Faulques subit une mutation. Il passe de Photographe de guerre à Peintre de batailles. Mais n'est-ce pas le même processus que l'apparition de l'image lors du développement de la pellicule et l'élaboration de la peinture ? Pourquoi Faulques s'est-il réfugié dans cette tour du sud méditerranéen ? A quoi bon reproduire cette large fresque ? Immortaliser les batailles en clouant ça et là et pour l'éternité tous ses morts. Enfin ! Ceux du moins qu'il a vus, de visu, tous ceux qui sont apparus dans la cible redoutable de son objectif. Nous sommes dans la crique d'Arráez en Espagne où les vagues affleurent à flanc de rocher. Faulques s'immobilise de temps en temps pour écouter la mer, le ressac, puis il s'échine sur cette paroi circulaire de la tour ou il restitue au pinceau chacun des personnages. Il dépose ici les armes, luisantes, le froid métal gris, la terre, avec ses ocres, terre de sienne, ses rouges pour le feu, les explosions, toutes ses nuances de gris pour le ciel. Il n'y a pas de bleu ni d'azur dans le chaos. Pourtant, le soir venu, quand le soleil se couche, la fresque immobile s'anime et des couleurs flamboient en balayant les visages et les corps, dévoilant chaque détail de la ville incendiée, de la lueur métallique des armes et de cette fissure qui traverse la fresque en accentuant, comme un cri, l'expression de la mort sur les visages et les corps gisant à terre, dans la position intimée de la chute. Une femme en son centre, cuisses légèrement ouvertes, baigne dans son sang et à côté d'elle, un enfant, le sien peut-être, où un autre, mais qu'importe. Une image qui peut-être symbolise la naissance ou la mort, mais d'un certain point de vue, les deux. L'espace-temps qui se fond à une seconde près, juste avant la vie et peu après la mort, une fraction du temps qui se rejoint.

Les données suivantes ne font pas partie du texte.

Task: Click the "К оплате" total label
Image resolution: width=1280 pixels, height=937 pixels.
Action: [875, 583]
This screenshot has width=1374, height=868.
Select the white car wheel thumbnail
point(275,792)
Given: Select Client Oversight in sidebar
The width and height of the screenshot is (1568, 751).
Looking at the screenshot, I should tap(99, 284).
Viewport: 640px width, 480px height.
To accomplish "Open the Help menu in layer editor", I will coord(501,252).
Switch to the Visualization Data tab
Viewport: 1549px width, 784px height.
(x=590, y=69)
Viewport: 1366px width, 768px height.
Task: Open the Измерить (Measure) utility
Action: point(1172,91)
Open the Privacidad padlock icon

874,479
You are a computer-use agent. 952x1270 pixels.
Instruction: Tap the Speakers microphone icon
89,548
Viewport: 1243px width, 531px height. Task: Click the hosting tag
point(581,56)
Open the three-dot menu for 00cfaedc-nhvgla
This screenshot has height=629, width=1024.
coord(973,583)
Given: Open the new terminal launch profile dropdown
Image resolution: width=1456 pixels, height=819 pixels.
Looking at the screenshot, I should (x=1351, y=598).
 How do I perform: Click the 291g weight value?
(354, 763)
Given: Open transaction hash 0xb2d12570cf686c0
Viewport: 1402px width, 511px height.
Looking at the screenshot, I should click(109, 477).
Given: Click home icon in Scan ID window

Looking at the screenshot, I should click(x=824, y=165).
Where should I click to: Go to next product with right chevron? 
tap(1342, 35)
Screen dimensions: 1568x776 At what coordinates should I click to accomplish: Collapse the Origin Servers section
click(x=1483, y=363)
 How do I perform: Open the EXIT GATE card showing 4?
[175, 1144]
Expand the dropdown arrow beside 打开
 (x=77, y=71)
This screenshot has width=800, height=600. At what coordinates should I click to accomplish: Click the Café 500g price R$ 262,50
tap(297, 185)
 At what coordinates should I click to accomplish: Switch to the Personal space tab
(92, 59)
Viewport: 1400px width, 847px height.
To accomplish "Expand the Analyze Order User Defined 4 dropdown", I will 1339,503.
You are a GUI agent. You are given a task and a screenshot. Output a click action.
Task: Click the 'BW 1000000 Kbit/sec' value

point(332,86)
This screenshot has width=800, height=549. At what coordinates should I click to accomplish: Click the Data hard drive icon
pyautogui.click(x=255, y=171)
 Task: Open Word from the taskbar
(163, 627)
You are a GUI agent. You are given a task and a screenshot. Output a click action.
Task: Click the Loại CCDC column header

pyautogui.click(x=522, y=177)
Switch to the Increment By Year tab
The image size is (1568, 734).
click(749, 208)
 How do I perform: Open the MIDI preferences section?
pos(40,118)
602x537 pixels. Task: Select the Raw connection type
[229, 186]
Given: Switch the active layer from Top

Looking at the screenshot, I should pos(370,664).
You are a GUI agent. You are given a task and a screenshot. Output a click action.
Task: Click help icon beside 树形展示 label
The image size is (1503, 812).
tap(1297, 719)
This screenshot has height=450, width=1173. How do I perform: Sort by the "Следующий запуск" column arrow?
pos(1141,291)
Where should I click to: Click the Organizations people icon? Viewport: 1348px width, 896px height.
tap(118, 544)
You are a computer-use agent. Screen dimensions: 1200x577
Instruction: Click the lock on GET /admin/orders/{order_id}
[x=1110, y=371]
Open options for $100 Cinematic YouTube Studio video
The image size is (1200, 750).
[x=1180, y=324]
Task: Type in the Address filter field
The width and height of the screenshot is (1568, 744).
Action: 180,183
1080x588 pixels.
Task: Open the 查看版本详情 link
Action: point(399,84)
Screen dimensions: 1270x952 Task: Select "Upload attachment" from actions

Faulques s'interroge sur le chaos. Y a t-il un ordre dans le chaos comme il y en a un dans le désordre ?
Puis un jour, arrive Ivo Markovic, le croate. Il lui rappelle la guerre en Bosnie et d'une certaine façon, la sienne aussi. Il lui demande des comptes, des explications. Markovic a été torturé et sa famille exterminée à cause d'une photo qu'il a prise. Une photo qui a fait le tour du monde et pour laquelle Faulques à reçu une récompense. Celle qui a constitué la preuve et le moyen pour les Serbes d'atteindre Markovic pour lui faire subir des représailles. Aujourd'hui, Markovic affronte Faulques dans un langage correct, mais sans concession. Il lui raconte froidement sa guerre et il exige en retour des réponses sur sa part de responsabilité, à lui, le photographe. Il sait parfaitement qui est Faulques et s'il ne modifie en rien la teneur de ses propres agissements, il sait comment l'atteindre et l'amener où il veut. Il y avait une femme aussi là-bas. Une femme blonde que Faulques a photographiée, quand elle est tombée, elle aussi. Une photo qui n'a jamais été éditée, cependant.
À la question est-ce qu'il paye pour faire ses photos ? Faulques répondra non, même s'il prend en photo des exécutions, même s'il choisit la meilleure, cet homme droit, les yeux bandés qui reste brave et cet autre qui le regarde, indigné ; même s'il vomit en d'autres circonstances, vers d'autres contrées, quand il entend les cris des suppliciés, attachés et livrés aux crocodiles, il les a, sur ses clichés.
Markovic nie, lui. Non ! Il n'a jamais violé de femmes. Une fois, ils sont intervenus dans une famille, ils ont torturé, malmené un enfant handicapé. Un enfant qui riait, qui ne pouvait pas comprendre... Quand ils sont sortis, ils sont restés silencieux, gênés, longtemps sans se regarder. Alors pourquoi ! Pourquoi ! Il faisait partie du groupe. Il y avait des codes. Il ne pouvait pas... Au nom du groupe... Au nom de la guerre... Les hommes parlent, ils s'affrontent, ils se confondent.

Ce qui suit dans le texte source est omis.